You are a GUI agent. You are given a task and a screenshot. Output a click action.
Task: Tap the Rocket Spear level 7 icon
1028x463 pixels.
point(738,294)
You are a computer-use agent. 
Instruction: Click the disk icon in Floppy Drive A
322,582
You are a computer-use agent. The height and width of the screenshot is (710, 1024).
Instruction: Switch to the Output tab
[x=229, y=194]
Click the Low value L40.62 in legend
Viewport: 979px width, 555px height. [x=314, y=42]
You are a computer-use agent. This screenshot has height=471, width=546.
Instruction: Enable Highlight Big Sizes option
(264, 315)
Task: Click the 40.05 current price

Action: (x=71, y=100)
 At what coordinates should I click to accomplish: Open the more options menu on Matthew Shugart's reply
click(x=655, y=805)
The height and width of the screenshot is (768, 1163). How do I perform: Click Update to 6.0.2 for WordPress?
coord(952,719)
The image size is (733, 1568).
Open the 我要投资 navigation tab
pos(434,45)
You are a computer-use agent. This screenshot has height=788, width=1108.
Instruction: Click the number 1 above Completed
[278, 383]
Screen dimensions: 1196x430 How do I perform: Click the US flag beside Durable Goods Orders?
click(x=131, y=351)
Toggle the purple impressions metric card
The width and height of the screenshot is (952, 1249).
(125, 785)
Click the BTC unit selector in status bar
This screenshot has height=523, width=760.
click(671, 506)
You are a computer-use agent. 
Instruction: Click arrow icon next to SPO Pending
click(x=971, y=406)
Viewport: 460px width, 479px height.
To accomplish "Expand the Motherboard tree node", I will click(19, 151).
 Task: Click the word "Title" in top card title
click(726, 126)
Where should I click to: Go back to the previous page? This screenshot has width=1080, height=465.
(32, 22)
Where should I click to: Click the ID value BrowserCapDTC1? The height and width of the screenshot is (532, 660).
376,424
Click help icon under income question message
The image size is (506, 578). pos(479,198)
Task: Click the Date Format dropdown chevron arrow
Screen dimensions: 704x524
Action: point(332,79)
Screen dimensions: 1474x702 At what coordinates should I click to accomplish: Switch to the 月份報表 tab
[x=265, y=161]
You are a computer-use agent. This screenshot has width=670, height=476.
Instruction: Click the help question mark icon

ABOUT THIS TASK - Which lines above include the word "computer"? Return each one.

RESPONSE AREA -
You are a computer-use agent. 
You are a computer-use agent. The height and width of the screenshot is (710, 1024).
You are a computer-use agent. This screenshot has height=471, width=546.
You are a computer-use agent. This screenshot has height=788, width=1108.
You are a computer-use agent. 
You are a computer-use agent. This screenshot has width=670, height=476.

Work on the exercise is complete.